Arora stressed that the cost to deploy LLMs needs to drop by about 20 percent within a few years and almost 90 percent shortly after to meet enterprise demand. He highlighted that until prices fall, AI cannot fulfill its intended role of automating human labor and controlling rising payroll expenses, which large-scale investors originally counted on when injecting trillions into AI technologies.
Beyond cost concerns, Arora’s remarks reveal a deeper issue: AI-driven automation has failed to deliver on its promises. Instead of replacing jobs, AI has been used mainly to increase workforce productivity and reinforce labor discipline, allowing companies to squeeze more output without substantial labor cost reductions. This compromises the initial vision that AI would revolutionize labor markets by cutting costs and boosting efficiency.
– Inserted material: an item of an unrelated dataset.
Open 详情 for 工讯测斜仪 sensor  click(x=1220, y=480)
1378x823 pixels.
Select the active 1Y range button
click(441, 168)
Tech commentator Ed Zitron added a critical perspective, describing the AI market as exaggerated in scope and value. He argued that the current industry represents a multibillion-dollar market at best, but is often portrayed as a trillion-dollar opportunity. This disparity between hype and reality inflates AI pricing and expectations, hindering broader adoption.
Both Arora and Zitron converge on the same conclusion: the AI sector’s pricing structure is misaligned with actual demand and utility. While Arora’s call for lower prices comes from a practical business standpoint, Zitron views it as an exposure of the inflated AI market bubble.
This pricing disconnect challenges the promise of AI in transforming the workplace. Until costs align more realistically with capabilities, businesses may remain reluctant to fully embrace AI solutions as replacements for human labor.